RECORDS FOR THE EXERCISE:
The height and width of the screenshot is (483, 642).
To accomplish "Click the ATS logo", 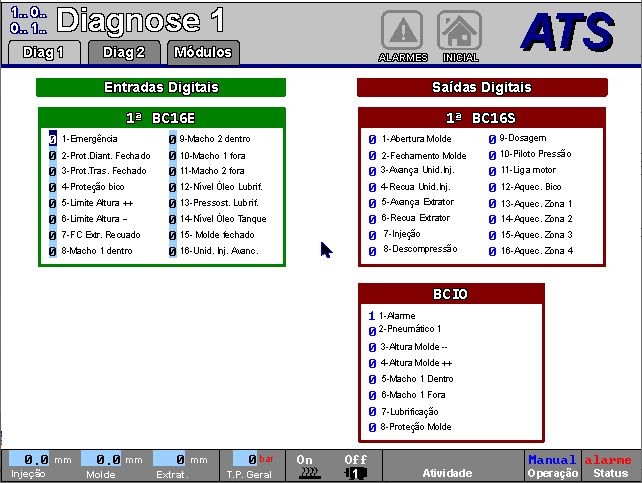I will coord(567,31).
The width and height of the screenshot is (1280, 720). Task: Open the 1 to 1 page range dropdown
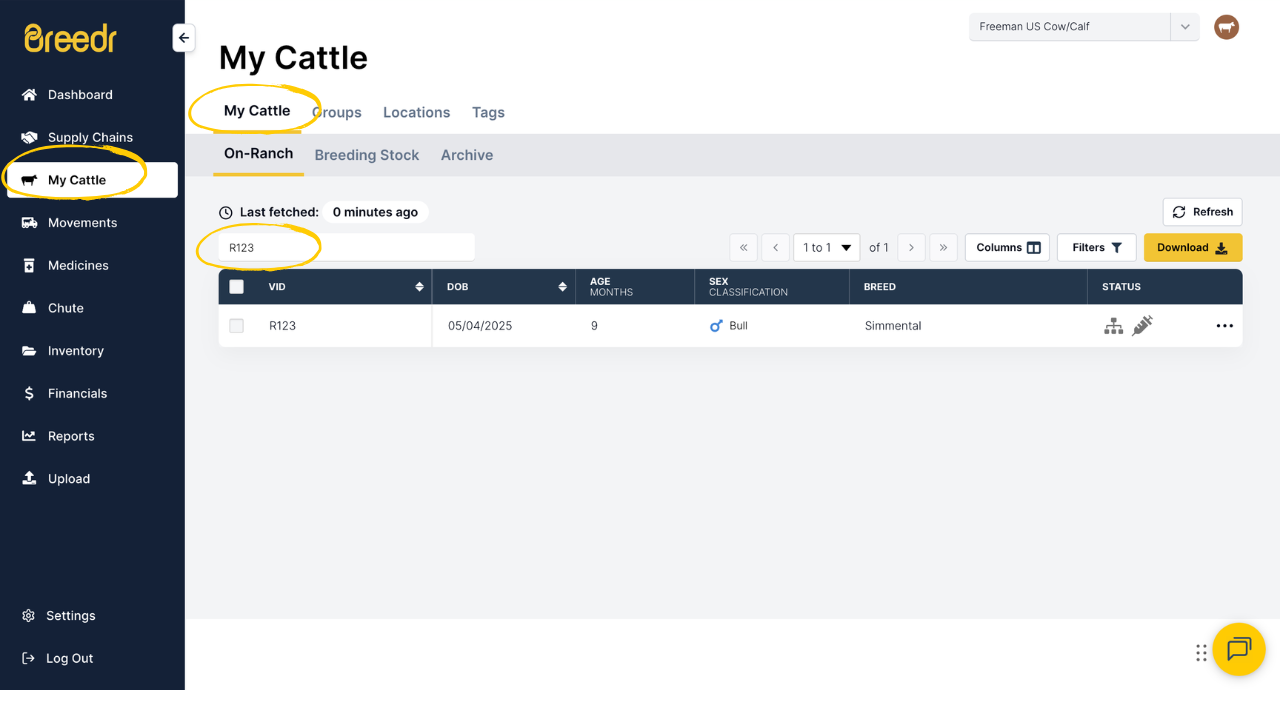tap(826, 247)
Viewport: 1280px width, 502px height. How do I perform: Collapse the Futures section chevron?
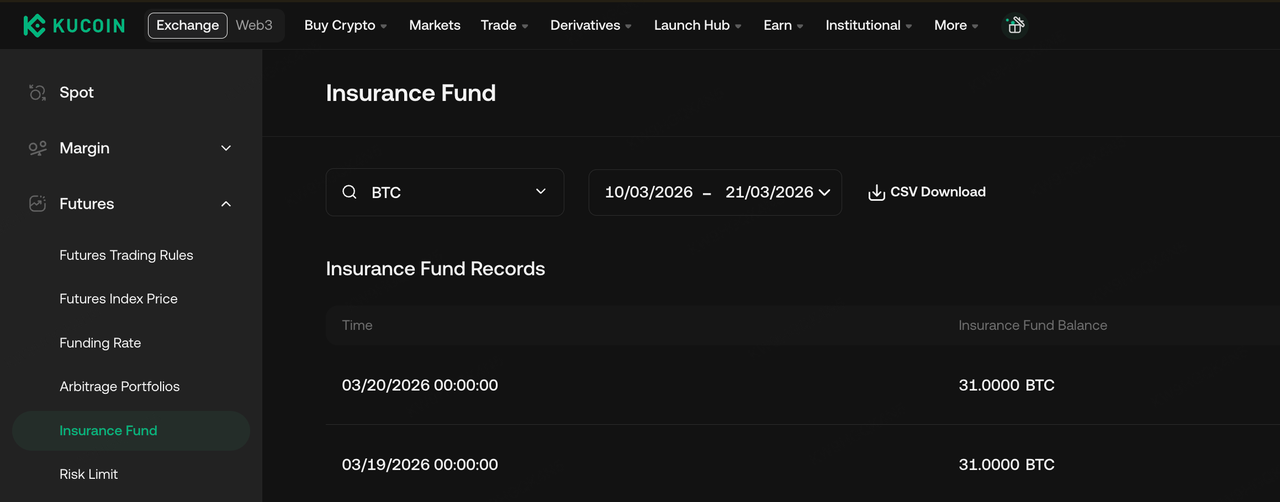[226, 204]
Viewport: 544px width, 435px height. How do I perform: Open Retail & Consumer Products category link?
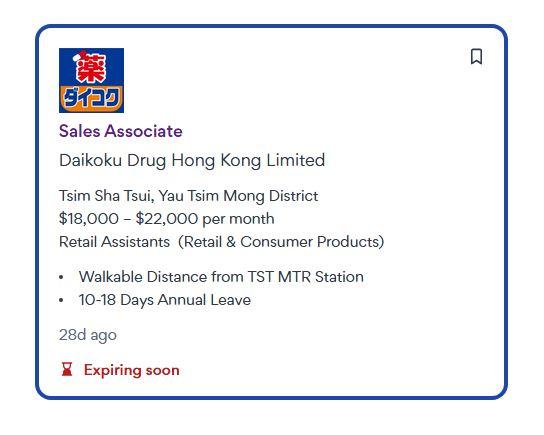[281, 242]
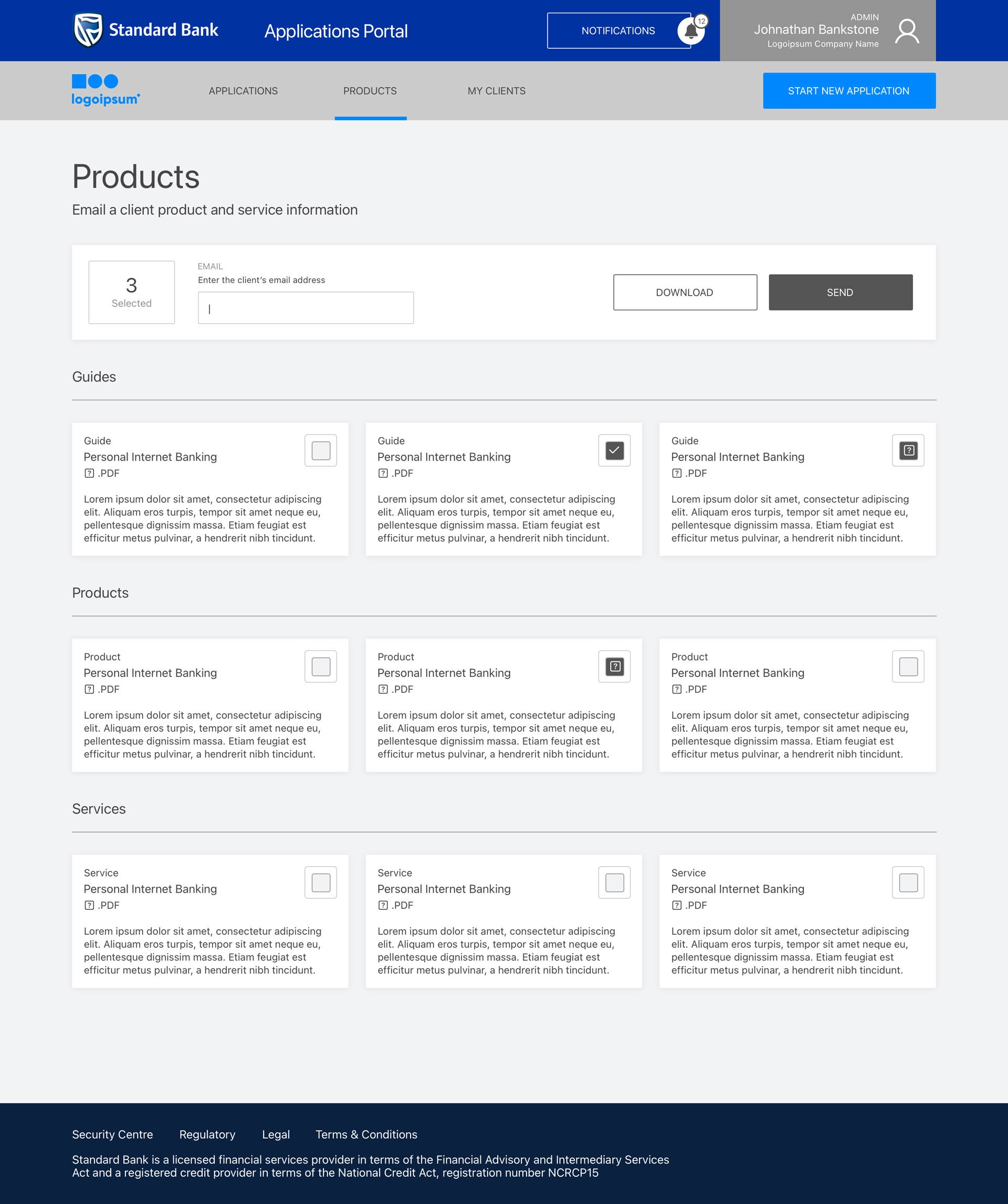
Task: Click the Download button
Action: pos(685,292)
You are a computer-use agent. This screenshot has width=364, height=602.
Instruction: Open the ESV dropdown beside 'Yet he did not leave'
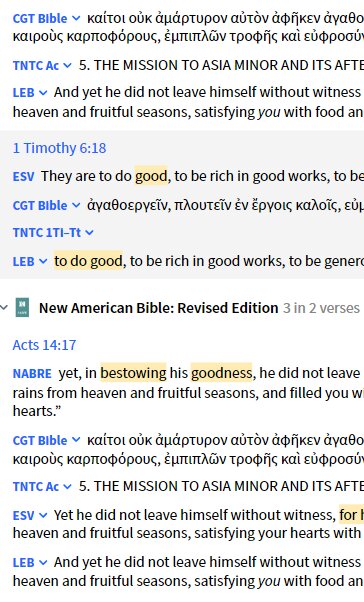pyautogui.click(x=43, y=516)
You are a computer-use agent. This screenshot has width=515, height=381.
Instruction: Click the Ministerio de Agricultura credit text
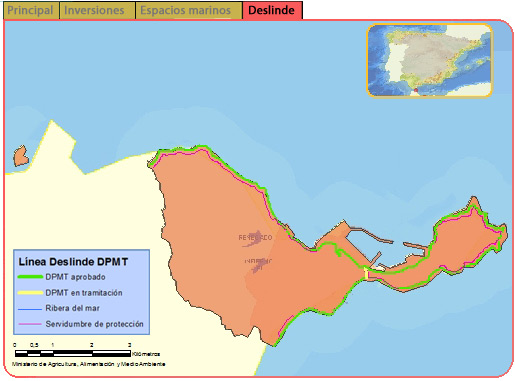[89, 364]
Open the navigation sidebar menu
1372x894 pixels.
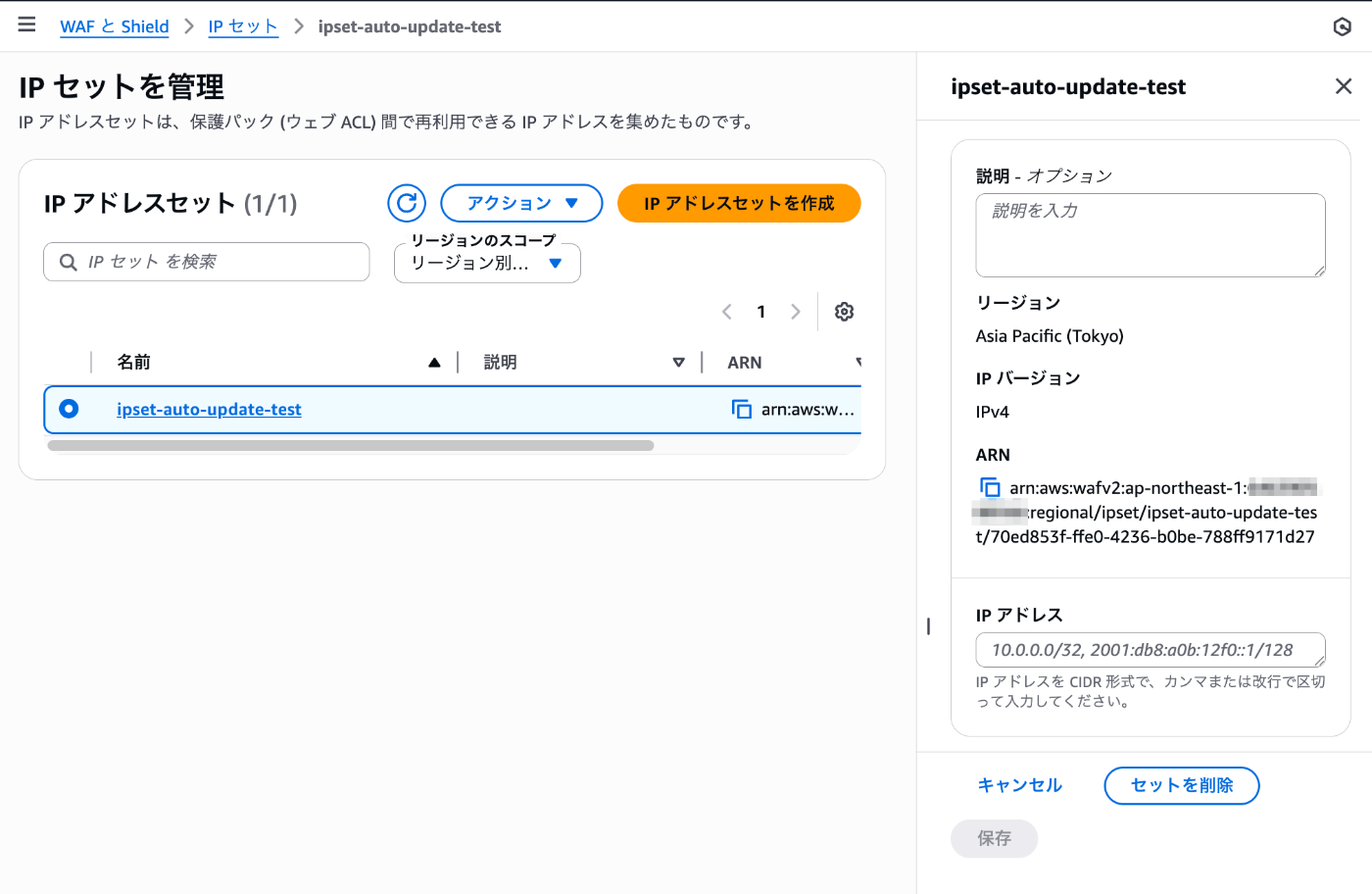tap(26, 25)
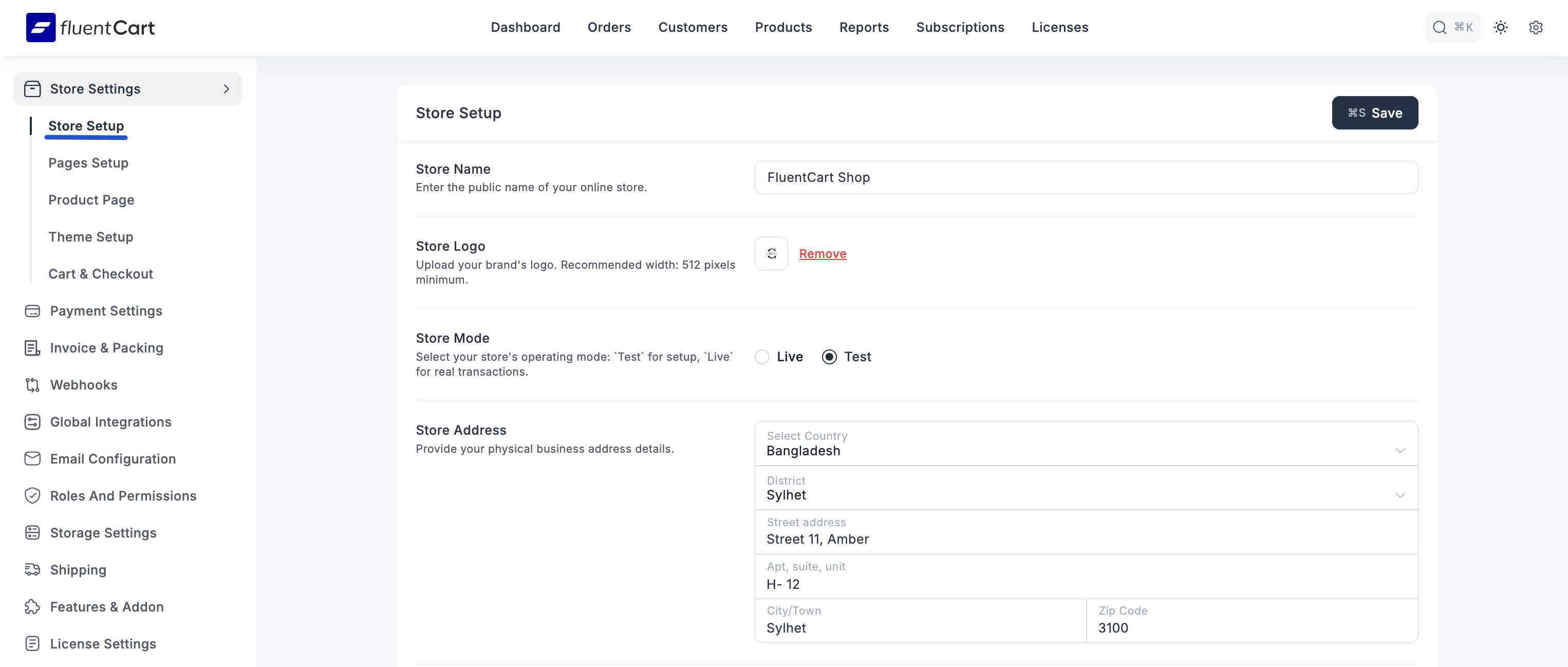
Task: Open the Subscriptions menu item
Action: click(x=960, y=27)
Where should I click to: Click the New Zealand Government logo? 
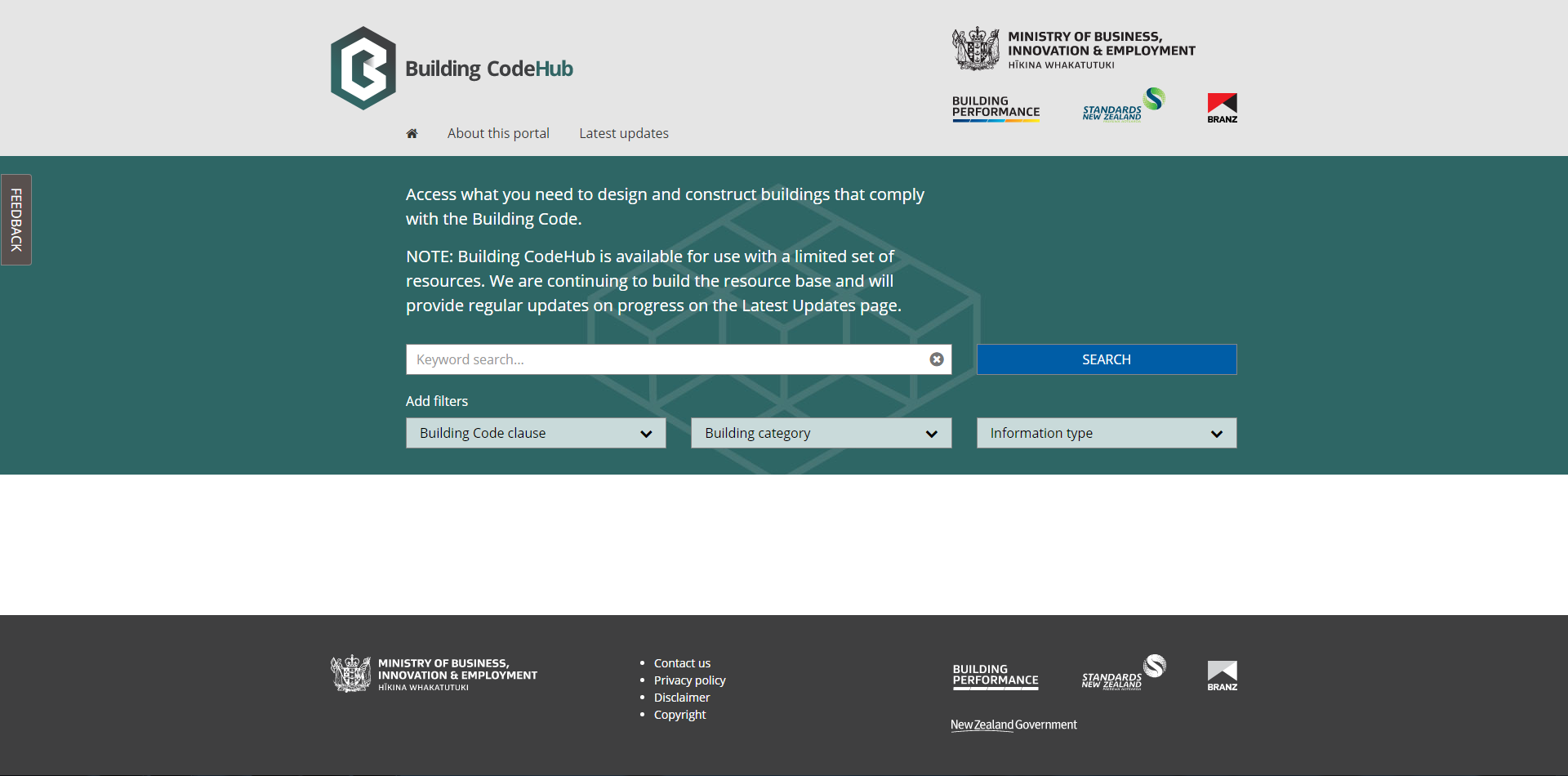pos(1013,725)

TASK REQUIREMENTS:
Transcribe the data starting at the line containing "has width=364, height=602." and stopping after the line containing "pyautogui.click(x=43, y=516)", with both of those lines included. Leave the pictures out of your transcription.

ANSWER FOR THE TASK:
You are a computer-use agent. This screenshot has width=364, height=602.
Instruction: Open the ESV dropdown beside 'Yet he did not leave'
pyautogui.click(x=43, y=516)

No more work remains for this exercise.